[Text and item location entries]
################

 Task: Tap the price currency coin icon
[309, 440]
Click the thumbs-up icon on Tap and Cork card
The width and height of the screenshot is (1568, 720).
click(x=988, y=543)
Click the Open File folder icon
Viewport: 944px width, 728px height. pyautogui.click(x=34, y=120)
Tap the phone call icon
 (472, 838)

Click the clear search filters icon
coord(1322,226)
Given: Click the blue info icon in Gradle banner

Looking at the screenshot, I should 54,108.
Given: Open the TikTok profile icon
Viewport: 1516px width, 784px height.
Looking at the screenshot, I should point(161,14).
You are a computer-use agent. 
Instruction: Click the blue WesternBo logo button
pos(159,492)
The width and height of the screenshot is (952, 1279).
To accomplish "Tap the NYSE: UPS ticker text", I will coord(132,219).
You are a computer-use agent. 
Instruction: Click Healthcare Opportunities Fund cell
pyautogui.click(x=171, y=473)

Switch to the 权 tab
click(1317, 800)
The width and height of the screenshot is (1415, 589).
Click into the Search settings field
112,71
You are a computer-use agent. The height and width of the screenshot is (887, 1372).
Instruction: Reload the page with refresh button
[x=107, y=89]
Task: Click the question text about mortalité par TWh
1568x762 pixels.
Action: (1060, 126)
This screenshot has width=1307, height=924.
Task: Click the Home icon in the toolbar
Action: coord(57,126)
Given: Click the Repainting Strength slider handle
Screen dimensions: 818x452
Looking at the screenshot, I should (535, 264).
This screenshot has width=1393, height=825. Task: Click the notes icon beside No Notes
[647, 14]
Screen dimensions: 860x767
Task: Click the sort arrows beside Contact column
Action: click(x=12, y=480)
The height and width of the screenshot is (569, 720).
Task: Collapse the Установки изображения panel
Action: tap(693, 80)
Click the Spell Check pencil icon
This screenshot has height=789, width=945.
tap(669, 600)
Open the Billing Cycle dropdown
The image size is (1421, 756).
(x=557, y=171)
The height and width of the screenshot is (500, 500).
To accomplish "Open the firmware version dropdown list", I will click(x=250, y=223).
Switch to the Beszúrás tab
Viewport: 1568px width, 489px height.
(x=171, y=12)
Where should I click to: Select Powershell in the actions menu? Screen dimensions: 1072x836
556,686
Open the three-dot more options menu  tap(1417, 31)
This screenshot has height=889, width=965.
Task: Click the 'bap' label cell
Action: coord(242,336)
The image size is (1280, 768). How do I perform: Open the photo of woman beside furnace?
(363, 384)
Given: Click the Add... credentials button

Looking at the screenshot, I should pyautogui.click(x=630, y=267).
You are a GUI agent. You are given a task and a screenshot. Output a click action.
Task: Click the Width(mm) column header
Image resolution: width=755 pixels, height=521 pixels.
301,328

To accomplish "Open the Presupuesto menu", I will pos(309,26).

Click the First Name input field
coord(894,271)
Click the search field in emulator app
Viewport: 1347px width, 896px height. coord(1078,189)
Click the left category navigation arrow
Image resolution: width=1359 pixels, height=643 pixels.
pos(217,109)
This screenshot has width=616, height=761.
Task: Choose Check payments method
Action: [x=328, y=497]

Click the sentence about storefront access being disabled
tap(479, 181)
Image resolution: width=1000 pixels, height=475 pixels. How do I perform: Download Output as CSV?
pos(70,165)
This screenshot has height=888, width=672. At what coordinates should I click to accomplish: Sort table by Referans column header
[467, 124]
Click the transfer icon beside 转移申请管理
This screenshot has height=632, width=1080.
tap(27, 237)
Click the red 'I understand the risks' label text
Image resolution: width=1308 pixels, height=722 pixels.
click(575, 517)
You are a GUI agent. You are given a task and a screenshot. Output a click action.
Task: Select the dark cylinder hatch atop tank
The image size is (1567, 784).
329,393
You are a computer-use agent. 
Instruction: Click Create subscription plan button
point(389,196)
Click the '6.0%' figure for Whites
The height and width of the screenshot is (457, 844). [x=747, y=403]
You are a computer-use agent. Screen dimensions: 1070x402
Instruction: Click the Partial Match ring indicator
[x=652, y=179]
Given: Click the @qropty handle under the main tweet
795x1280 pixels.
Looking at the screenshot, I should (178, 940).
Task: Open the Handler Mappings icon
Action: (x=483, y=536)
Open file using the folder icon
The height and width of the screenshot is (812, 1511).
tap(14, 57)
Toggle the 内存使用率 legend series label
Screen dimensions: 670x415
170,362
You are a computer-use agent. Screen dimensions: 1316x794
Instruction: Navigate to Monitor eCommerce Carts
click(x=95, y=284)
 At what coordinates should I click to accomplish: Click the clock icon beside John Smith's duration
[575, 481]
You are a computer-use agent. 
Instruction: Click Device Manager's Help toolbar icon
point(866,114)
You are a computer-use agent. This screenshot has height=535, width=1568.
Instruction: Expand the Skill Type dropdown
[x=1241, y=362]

################

YOUR GOAL: Format the records from the line that contains "Switch to the Beszúrás tab" through the line that contains "Viewport: 1347px width, 896px" as a numbered list, including both of those lines and omitting any blank lines.

RESULT:
1. Switch to the Beszúrás tab
2. Viewport: 1568px width, 489px height.
3. (x=171, y=12)
4. Where should I click to: Select Powershell in the actions menu? Screen dimensions: 1072x836
5. 556,686
6. Open the three-dot more options menu  tap(1417, 31)
7. This screenshot has height=889, width=965.
8. Task: Click the 'bap' label cell
9. Action: coord(242,336)
10. The image size is (1280, 768). How do I perform: Open the photo of woman beside furnace?
11. (363, 384)
12. Given: Click the Add... credentials button
13. Looking at the screenshot, I should pyautogui.click(x=630, y=267).
14. You are a GUI agent. You are given a task and a screenshot. Output a click action.
15. Task: Click the Width(mm) column header
16. Image resolution: width=755 pixels, height=521 pixels.
17. 301,328
18. To accomplish "Open the Presupuesto menu", I will pos(309,26).
19. Click the First Name input field
20. coord(894,271)
21. Click the search field in emulator app
22. Viewport: 1347px width, 896px height. coord(1078,189)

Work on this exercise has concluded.